▶ _PASSAGE_:
----

We recognize the boundaries of environmental and resource economics are subjective and evolving, but topics of interest include:

  • Environmental policy design and instrument choice;

  • Nonmarket valuation methods and their application to new, policy-relevant settings;

  • Environmental behavior of firms, government officials and agencies, nonprofit organizations, households, or individuals;

  • Renewable and non-renewable resource management and policy such as the economics of fisheries, forestry and fossil fuels;

  • Climate change;

  • Topics at the intersection of environmental and resource economics and development economics, energy economics, industrial organization, urban economics, transport economics, health economics, or agricultural economics.

We also welcome interdisciplinary work from diverse teams of researchers as long as the paper's primary contribution focuses on economic questions.

----

▶ _DATA FOR ANALYSIS_:
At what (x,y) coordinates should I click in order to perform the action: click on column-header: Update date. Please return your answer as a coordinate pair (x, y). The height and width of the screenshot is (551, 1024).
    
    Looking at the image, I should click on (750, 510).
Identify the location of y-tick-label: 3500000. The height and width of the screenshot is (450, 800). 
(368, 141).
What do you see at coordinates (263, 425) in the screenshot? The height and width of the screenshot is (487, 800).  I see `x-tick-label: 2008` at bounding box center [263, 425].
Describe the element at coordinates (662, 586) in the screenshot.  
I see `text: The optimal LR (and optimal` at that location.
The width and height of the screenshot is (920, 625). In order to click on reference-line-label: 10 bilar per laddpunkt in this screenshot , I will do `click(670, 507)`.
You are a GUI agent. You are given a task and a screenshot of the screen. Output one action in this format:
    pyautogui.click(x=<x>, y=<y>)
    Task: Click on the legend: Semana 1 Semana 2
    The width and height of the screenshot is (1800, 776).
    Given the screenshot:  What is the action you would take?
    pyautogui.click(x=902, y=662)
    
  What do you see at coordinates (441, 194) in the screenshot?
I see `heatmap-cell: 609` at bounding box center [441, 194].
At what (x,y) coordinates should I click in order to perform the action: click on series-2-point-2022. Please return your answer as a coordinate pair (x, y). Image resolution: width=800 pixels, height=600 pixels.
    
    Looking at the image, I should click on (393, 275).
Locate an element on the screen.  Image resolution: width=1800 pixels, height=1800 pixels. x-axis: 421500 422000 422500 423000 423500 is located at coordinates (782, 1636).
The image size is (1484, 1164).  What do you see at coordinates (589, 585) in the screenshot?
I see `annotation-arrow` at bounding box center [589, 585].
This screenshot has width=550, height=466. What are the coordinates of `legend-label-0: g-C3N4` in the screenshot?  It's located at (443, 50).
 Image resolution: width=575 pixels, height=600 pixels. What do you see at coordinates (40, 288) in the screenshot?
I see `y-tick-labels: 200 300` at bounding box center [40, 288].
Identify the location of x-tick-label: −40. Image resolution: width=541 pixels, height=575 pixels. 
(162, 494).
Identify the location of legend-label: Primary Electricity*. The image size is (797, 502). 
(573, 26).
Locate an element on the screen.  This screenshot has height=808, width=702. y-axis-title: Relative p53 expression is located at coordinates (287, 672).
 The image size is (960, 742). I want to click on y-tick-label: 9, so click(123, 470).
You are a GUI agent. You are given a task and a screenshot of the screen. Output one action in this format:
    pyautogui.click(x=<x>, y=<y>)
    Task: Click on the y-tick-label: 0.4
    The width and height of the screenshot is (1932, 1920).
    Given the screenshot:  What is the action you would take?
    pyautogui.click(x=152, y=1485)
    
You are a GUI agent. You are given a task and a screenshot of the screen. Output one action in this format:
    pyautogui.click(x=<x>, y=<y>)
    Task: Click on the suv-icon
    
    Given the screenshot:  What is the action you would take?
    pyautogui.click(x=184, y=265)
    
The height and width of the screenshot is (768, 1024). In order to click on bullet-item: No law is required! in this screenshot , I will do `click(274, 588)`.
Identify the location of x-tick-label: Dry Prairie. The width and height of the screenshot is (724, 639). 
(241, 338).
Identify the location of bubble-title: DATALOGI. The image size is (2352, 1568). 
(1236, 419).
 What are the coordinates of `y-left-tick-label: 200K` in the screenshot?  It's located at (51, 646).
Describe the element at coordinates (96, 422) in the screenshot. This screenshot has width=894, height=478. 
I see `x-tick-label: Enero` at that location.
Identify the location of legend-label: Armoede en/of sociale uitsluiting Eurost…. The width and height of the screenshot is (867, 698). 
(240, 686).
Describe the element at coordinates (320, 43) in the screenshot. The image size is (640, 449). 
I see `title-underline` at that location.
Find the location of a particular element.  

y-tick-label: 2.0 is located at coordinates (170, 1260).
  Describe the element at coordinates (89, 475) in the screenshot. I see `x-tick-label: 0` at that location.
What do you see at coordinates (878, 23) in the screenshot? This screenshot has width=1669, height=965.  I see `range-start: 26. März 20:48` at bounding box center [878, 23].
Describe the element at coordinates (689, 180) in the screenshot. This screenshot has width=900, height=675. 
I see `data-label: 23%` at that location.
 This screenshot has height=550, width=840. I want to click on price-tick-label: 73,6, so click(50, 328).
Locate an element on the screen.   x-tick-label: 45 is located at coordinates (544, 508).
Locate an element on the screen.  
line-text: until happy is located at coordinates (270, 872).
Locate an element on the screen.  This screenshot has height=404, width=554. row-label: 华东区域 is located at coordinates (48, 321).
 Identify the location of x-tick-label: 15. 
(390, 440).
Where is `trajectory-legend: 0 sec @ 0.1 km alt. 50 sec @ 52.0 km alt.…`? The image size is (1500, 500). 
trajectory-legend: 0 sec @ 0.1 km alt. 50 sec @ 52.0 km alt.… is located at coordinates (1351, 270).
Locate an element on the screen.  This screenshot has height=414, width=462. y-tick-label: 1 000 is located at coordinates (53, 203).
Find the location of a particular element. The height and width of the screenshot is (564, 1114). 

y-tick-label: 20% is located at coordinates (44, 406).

----

▶ _PROBLEMS TO SOLVE_:
1. In the passage on environmental and resource economics topics, the bullet beginning "Topics at the intersection" names several other fields. List every one of them.
2. Write the next few sentences of the passage on environmental and resource economics topics, starting after its last sentence.
The items have nothing to do with the passage on environmental and resource economics topics.

▶ _ANSWERS_:
1.
- Development economics
- Energy economics
- Industrial organization
- Urban economics
- Transport economics
- Health economics
- Agricultural economics

2.
We do not publish book reviews, literature reviews, or policy briefs, and we rarely publish papers that replicate previously identified empirical relationships or apply established methods to new case studies. We also do not publish theoretical analyses that merely extend results from well-known models.

In our review process, we pre-screen all papers and desk reject some. Papers that are desk rejected typically are considered poor topical or methodological fits or significantly below JEEM's quality standards.

Papers that are rejected by JEEM will not be reconsidered for publication unless the editor in his or her decision letter makes this possibility explicit.